══ RAW DATA ══

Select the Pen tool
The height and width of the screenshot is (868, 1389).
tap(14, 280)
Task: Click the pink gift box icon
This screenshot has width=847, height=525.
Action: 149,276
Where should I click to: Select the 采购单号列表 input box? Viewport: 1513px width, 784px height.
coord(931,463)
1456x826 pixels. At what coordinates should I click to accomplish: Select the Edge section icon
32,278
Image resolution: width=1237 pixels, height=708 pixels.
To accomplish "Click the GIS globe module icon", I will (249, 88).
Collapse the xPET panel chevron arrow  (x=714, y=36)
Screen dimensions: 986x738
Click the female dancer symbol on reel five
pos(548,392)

═══

* PROBLEM *
Restate exactly the lines running from the line with "This screenshot has width=847, height=525." to the end of the entries above, both ends included.

* RESPONSE *
This screenshot has width=847, height=525.
Action: 149,276
Where should I click to: Select the 采购单号列表 input box? Viewport: 1513px width, 784px height.
coord(931,463)
1456x826 pixels. At what coordinates should I click to accomplish: Select the Edge section icon
32,278
Image resolution: width=1237 pixels, height=708 pixels.
To accomplish "Click the GIS globe module icon", I will (249, 88).
Collapse the xPET panel chevron arrow  (x=714, y=36)
Screen dimensions: 986x738
Click the female dancer symbol on reel five
pos(548,392)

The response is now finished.